Il nuovo lavoro del giovane drammaturgo e regista Giovanni Franci è liberamente ispirato a uno dei più efferati delitti che abbiano sconvolto la Capitale nell’ultimo anno: l’omicidio del giovane Luca Varani.
Il titolo dello spettacolo, L’effetto che fa, corrisponde alla risposta che Manuel Foffo e Marco Prato (successivamente morto suicida in carcere) hanno dato agli inquirenti quando è stato loro chiesto perché avessero torturato e ucciso il ventitreenne, in un appartamento romano del Collatino nella notte tra il 3 e il 4 marzo 2016.
Proprio alla vittima, interpretata da Riccardo Pieretti, spetta il compito di presentare al pubblico gli antefatti della vicenda e le brutali circostanze che hanno portato alla sua stessa morte, per mano di Manuel (Valerio di Benedetto), ventinovenne eterosessuale di buona famiglia, studente fuori corso di giurisprudenza) e Marco (Fabio Vasco, il quale sul palcoscenico riesce a rendere in maniera impressionante i tormenti interiori di un trentenne omosessuale, laureato con master all’estero, organizzatore di feste negli ambienti gay della Capitale).
Luca Varani è un “figlio della guerra”, affidato a un orfanotrofio di Sarajevo e successivamente adottato da una famiglia italiana, che lo ha cresciuto a La Storta (periferia nord di Roma); come molti suoi coetanei, ha difficoltà a trovare (e conservare) un lavoro, ma non è un ragazzo “problematico”, forse è solo ingenuo.
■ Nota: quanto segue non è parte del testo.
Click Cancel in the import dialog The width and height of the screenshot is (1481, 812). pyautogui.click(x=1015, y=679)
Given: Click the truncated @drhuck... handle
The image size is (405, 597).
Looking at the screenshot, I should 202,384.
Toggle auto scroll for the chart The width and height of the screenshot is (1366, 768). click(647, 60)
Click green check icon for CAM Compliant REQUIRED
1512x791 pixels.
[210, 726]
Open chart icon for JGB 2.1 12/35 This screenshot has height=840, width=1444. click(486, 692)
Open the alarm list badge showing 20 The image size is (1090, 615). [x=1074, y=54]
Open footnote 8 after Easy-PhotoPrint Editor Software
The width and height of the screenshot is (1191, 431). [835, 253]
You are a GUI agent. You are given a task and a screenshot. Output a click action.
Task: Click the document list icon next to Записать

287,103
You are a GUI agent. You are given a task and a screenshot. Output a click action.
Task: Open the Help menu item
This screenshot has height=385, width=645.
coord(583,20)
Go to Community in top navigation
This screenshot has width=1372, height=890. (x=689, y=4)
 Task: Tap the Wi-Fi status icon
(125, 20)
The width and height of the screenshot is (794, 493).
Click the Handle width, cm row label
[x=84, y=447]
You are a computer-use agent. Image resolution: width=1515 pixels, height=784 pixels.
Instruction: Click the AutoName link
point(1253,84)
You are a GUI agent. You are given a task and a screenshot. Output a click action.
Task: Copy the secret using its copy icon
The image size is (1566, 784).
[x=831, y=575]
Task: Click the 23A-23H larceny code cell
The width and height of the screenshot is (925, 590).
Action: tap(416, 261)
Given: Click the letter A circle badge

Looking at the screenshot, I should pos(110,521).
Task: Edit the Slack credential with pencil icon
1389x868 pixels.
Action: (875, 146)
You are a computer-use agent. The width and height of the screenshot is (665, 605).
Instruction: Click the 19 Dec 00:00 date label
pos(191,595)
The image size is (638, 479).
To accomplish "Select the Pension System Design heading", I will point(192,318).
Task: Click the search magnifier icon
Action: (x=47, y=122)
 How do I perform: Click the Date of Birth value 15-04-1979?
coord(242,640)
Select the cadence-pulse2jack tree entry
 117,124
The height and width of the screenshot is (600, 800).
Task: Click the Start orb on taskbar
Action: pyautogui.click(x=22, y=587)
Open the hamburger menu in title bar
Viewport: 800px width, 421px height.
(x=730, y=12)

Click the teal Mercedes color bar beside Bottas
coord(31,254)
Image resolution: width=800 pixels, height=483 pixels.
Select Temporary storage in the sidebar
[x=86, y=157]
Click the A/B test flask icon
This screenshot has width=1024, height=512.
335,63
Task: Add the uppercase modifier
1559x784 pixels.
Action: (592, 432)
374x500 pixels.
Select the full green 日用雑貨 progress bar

E questa ingenuità lo spinge a essere l’unico a rispondere a un invito inviato da Marco – in maniera casuale – a un centinaio di contatti Whatsapp.
È l’inizio della fine. Ma prima, i tre protagonisti raccontano al pubblico quell’insensata ricerca di qualcuno a cui fare del male “per vedere l’effetto che fa”, in una sorta di “compendio” circa gli effetti catastrofici prodotti dalla noia esistenziale 2.0: dalla descrizione farmacologica della “droga dello stupro” (GHB), all’utilizzo di un’app per incontri omosessuali, passando per il consumo incontrollato di cocaina (da parte dei due aguzzini).
Neanche attraverso la finzione della recitazione le parole possono raccontare l’orrore che accompagna le modalità dell’omicidio e l’accanimento sul corpo di Luca, che vive la sua dolorosa passione fino all’ultimo respiro, cosciente, ma inerme, in balìa dei suoi carnefici; per questo l’autore utilizza l’espediente di una voce fuori campo (Alessia Innocenti), che descrive i particolari più raccapriccianti dell’omicidio.
Lo sviluppo drammaturgico più interessante è rappresentato dal punto di vista dei due aguzzini dopo l’omicidio: nel suo monologo, Valerio di Benedetto (Manuel), sostiene con viscerale fermezza la necessità e immediata consapevolezza del male negli esseri umani; un’interpretazione “sanguigna”, che colpisce come un pugno nello stomaco.
Fabio Vasco per la sua interpretazione trae ispirazione da Dalida (per la quale Marco Prato aveva una sorta di ossessione) e, sulle note di Pour ne pas vivre seul, svela molto di più su ciò che il carnefice “era e non voleva essere”, di quanto non si sia appreso della cronaca.
Dalla scena dell’omicidio in avanti, l’attore Riccardo Pieretti rimane disteso, completamente nudo, su un lungo tavolo, che nella penombra del palcoscenico diventa un altare su cui immolare una vittima sacrificale. E, mantenendo lo stesso distacco e sangue freddo, si alza, si dirige ancora nudo verso il proscenio e, rivestendosi, si congeda dal pubblico.
Con questa immagine - e dedicando lo spettacolo alla memoria di Luca - l’autore ha voluto lanciare un ultimo, devastante spunto di riflessione, assai distante dalla mera spettacolarizzazione di un raccapricciante fatto di cronaca.